## Supplied material
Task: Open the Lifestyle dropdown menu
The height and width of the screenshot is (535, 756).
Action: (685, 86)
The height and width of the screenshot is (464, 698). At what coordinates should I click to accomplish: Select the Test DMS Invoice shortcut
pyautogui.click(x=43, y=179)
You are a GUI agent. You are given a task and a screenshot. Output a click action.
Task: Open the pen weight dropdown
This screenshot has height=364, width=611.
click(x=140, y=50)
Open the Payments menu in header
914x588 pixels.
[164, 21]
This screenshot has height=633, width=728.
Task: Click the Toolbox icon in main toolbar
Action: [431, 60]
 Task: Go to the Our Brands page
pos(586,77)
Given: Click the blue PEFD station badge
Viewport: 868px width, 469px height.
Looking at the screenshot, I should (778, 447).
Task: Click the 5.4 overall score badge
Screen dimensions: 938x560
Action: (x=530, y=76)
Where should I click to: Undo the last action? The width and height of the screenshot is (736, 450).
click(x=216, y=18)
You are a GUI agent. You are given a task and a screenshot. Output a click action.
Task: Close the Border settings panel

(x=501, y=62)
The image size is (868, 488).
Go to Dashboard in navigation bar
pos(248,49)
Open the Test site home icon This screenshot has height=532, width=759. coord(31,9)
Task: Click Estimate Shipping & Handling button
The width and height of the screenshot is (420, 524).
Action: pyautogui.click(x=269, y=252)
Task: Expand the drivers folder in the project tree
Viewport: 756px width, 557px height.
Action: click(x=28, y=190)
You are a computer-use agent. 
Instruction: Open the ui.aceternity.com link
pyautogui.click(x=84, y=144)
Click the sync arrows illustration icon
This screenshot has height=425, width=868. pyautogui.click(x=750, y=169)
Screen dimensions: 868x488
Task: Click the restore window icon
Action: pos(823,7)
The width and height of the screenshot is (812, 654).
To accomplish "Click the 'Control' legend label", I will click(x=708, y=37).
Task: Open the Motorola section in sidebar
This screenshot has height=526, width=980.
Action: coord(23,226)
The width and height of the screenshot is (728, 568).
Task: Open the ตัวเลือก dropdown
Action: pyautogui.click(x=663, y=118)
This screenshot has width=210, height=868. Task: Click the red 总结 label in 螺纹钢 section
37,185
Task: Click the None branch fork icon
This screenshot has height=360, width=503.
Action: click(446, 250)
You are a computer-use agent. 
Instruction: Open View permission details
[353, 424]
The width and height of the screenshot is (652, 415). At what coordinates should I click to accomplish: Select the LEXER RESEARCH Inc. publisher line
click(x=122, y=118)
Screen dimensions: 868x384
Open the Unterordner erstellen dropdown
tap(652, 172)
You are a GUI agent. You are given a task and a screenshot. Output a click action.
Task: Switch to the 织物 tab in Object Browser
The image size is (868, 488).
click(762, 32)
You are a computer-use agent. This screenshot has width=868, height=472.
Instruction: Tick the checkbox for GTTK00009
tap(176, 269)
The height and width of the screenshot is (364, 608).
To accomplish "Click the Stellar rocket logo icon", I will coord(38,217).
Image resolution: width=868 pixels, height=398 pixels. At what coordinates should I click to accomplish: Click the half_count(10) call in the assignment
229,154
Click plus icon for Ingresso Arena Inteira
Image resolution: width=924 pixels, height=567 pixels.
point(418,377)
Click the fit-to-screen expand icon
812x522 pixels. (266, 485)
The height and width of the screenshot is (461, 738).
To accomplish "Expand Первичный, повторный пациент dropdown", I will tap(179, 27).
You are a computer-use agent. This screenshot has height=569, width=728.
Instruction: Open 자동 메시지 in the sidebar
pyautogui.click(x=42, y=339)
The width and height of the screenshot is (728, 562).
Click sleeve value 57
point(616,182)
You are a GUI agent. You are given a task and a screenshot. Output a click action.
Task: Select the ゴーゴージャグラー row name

## Task brief
Please reproduce every line of the entries above word for word, in the same order and without changes.

## Completed task
Task: Open the Lifestyle dropdown menu
The height and width of the screenshot is (535, 756).
Action: (685, 86)
The height and width of the screenshot is (464, 698). At what coordinates should I click to accomplish: Select the Test DMS Invoice shortcut
pyautogui.click(x=43, y=179)
You are a GUI agent. You are given a task and a screenshot. Output a click action.
Task: Open the pen weight dropdown
This screenshot has height=364, width=611.
click(x=140, y=50)
Open the Payments menu in header
914x588 pixels.
[164, 21]
This screenshot has height=633, width=728.
Task: Click the Toolbox icon in main toolbar
Action: [431, 60]
 Task: Go to the Our Brands page
pos(586,77)
Given: Click the blue PEFD station badge
Viewport: 868px width, 469px height.
Looking at the screenshot, I should (778, 447).
Task: Click the 5.4 overall score badge
Screen dimensions: 938x560
Action: (x=530, y=76)
Where should I click to: Undo the last action? The width and height of the screenshot is (736, 450).
click(x=216, y=18)
You are a GUI agent. You are given a task and a screenshot. Output a click action.
Task: Close the Border settings panel

(x=501, y=62)
The image size is (868, 488).
Go to Dashboard in navigation bar
pos(248,49)
Open the Test site home icon This screenshot has height=532, width=759. coord(31,9)
Task: Click Estimate Shipping & Handling button
The width and height of the screenshot is (420, 524).
Action: pyautogui.click(x=269, y=252)
Task: Expand the drivers folder in the project tree
Viewport: 756px width, 557px height.
Action: click(x=28, y=190)
You are a computer-use agent. 
Instruction: Open the ui.aceternity.com link
pyautogui.click(x=84, y=144)
Click the sync arrows illustration icon
This screenshot has height=425, width=868. pyautogui.click(x=750, y=169)
Screen dimensions: 868x488
Task: Click the restore window icon
Action: pos(823,7)
The width and height of the screenshot is (812, 654).
To accomplish "Click the 'Control' legend label", I will click(x=708, y=37).
Task: Open the Motorola section in sidebar
This screenshot has height=526, width=980.
Action: coord(23,226)
The width and height of the screenshot is (728, 568).
Task: Open the ตัวเลือก dropdown
Action: pyautogui.click(x=663, y=118)
This screenshot has width=210, height=868. Task: Click the red 总结 label in 螺纹钢 section
37,185
Task: Click the None branch fork icon
This screenshot has height=360, width=503.
Action: click(446, 250)
You are a computer-use agent. 
Instruction: Open View permission details
[353, 424]
The width and height of the screenshot is (652, 415). At what coordinates should I click to accomplish: Select the LEXER RESEARCH Inc. publisher line
click(x=122, y=118)
Screen dimensions: 868x384
Open the Unterordner erstellen dropdown
tap(652, 172)
You are a GUI agent. You are given a task and a screenshot. Output a click action.
Task: Switch to the 织物 tab in Object Browser
The image size is (868, 488).
click(762, 32)
You are a computer-use agent. This screenshot has width=868, height=472.
Instruction: Tick the checkbox for GTTK00009
tap(176, 269)
The height and width of the screenshot is (364, 608).
To accomplish "Click the Stellar rocket logo icon", I will coord(38,217).
Image resolution: width=868 pixels, height=398 pixels. At what coordinates should I click to accomplish: Click the half_count(10) call in the assignment
229,154
Click plus icon for Ingresso Arena Inteira
Image resolution: width=924 pixels, height=567 pixels.
point(418,377)
Click the fit-to-screen expand icon
812x522 pixels. (266, 485)
The height and width of the screenshot is (461, 738).
To accomplish "Expand Первичный, повторный пациент dropdown", I will tap(179, 27).
You are a computer-use agent. This screenshot has height=569, width=728.
Instruction: Open 자동 메시지 in the sidebar
pyautogui.click(x=42, y=339)
The width and height of the screenshot is (728, 562).
Click sleeve value 57
point(616,182)
You are a GUI agent. You are given a task and a screenshot. Output a click action.
Task: Select the ゴーゴージャグラー row name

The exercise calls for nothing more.